Prompt design for Gemini Nano

When using Prompt API, there are specific strategies you can use to tailor your prompts and receive optimal results. This page describes best practices for formatting prompts for Gemini Nano.

For more general prompt engineering guidance, see Prompt Engineering whitepaper, Prompt Engineering for Generative AI, and Prompt design strategies.

Prompt design best practices

When designing prompts for Prompt API, use the following techniques:

  • Provide examples for in-context learning. Add well-distributed examples to your prompt to show Gemini Nano the kind of result you expect.

    Consider using the prefix caching feature when you use in-context learning, as providing examples makes the prompt longer and increases inference time.

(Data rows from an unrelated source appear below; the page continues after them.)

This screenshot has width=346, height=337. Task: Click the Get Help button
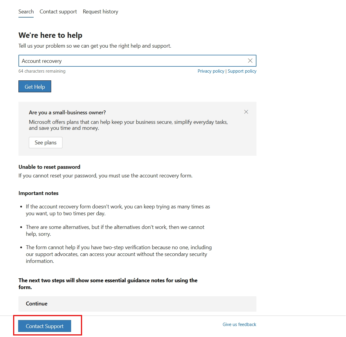pyautogui.click(x=35, y=86)
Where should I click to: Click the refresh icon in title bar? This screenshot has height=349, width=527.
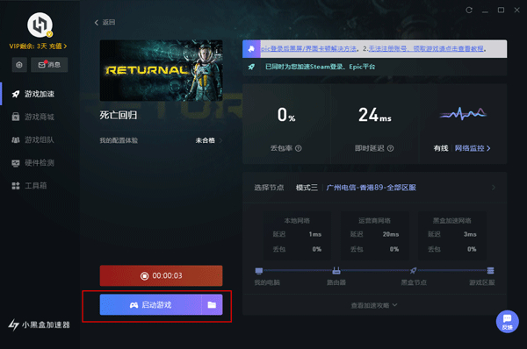pyautogui.click(x=469, y=10)
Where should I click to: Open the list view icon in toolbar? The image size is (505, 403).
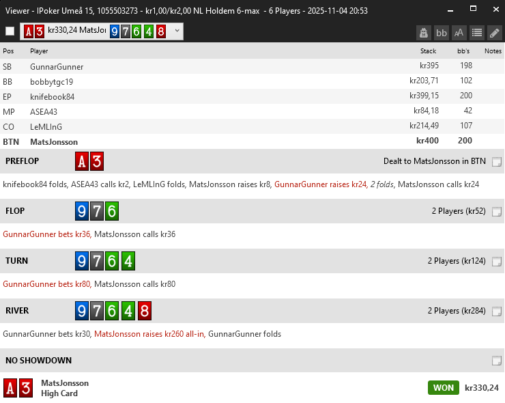(x=477, y=32)
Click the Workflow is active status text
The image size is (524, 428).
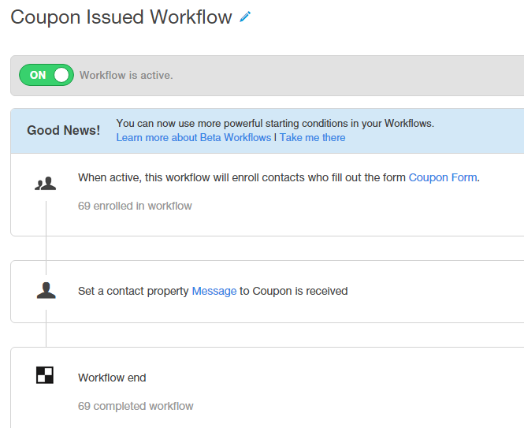tap(126, 75)
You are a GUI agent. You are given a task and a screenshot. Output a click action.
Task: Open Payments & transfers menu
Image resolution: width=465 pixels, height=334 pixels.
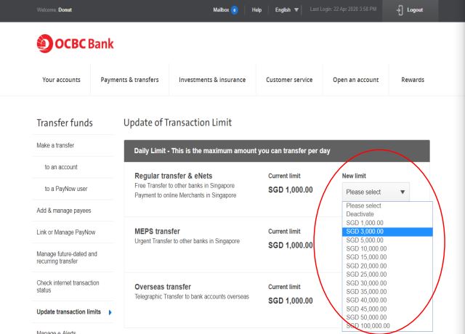click(129, 80)
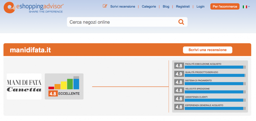Click the colored bar chart rating icon
Viewport: 256px width, 121px height.
[64, 83]
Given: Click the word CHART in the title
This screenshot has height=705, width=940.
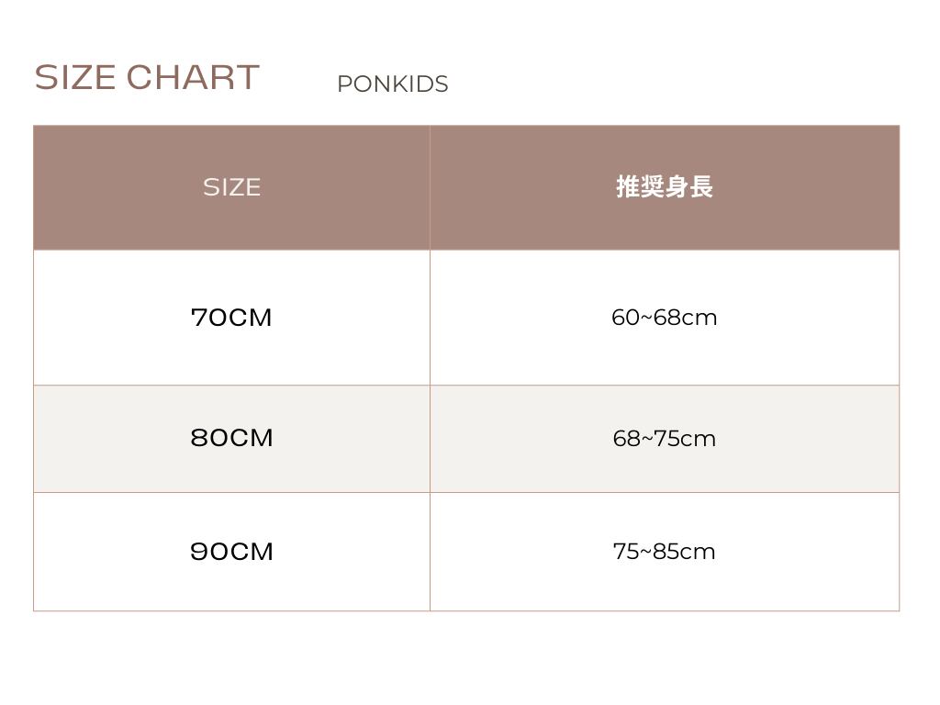Looking at the screenshot, I should pos(193,77).
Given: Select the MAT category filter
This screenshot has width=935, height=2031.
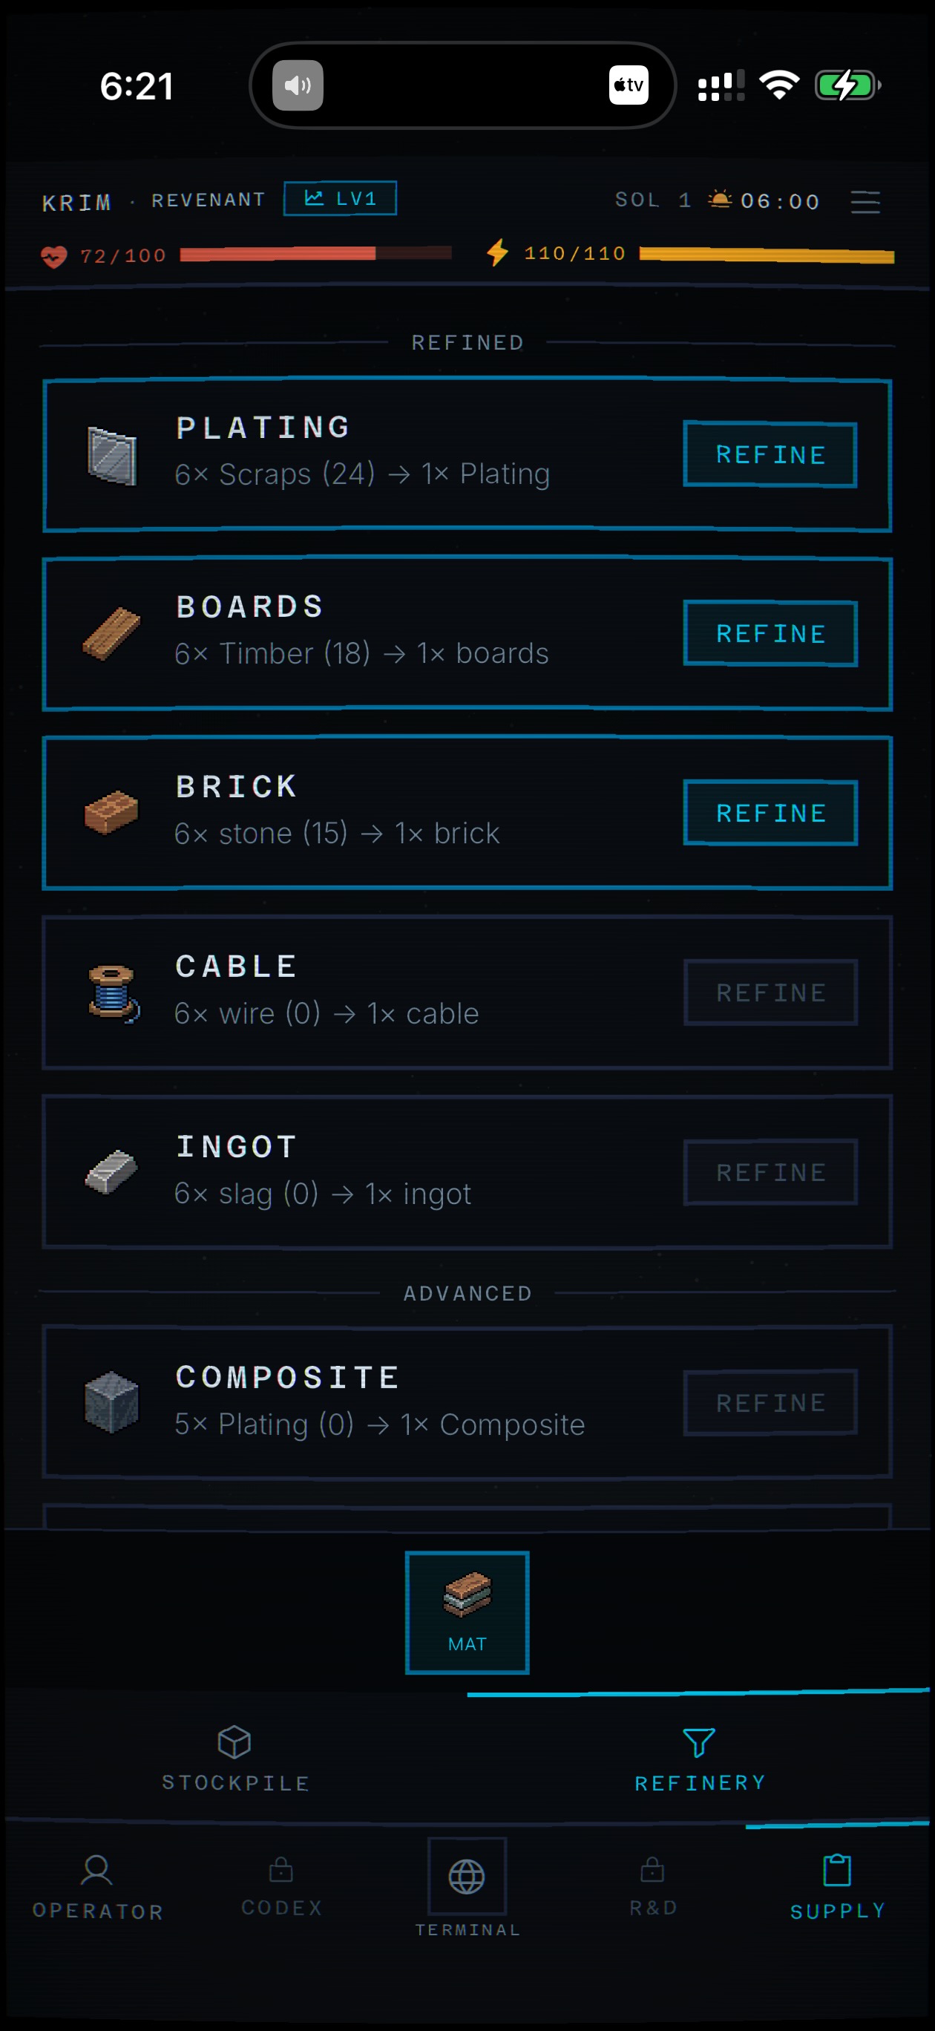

  • Be concise. Verbose preambles with repeated instructions can produce suboptimal results. Keep your prompt focused and to-the-point.

  • Structure prompts to generate more effective responses, such as this sample prompt template that clearly defines instructions, constraints, and examples.

  • Keep output short. LLM inference speeds are heavily dependent on the output length. Carefully consider how you can generate the shortest possible output for your use case and do manual post-processing to structure the output in a desired format.

  • Add delimiters. Use delimiters like <background_information>, <instruction>, and ## to create separation between different parts of your prompt. Using ## between components is particularly critical for Gemini Nano, as it significantly reduces the chances of the model failing to correctly interpret each component.

  • Prefer simple logic and a more focused task. If you find it challenging to achieve good results with a prompt requiring multi-step reasoning (for example, do X first, if the result of X is A, do M; otherwise do N; then do Y...), consider breaking the task up and let each Gemini Nano call handle a more focused task, while using code to chain multiple calls together.

  • Use lower temperature values for deterministic tasks. For tasks such as entity extraction or translation that don't rely on creativity, consider starting with a temperature value of 0.2, and tune this value based on your testing.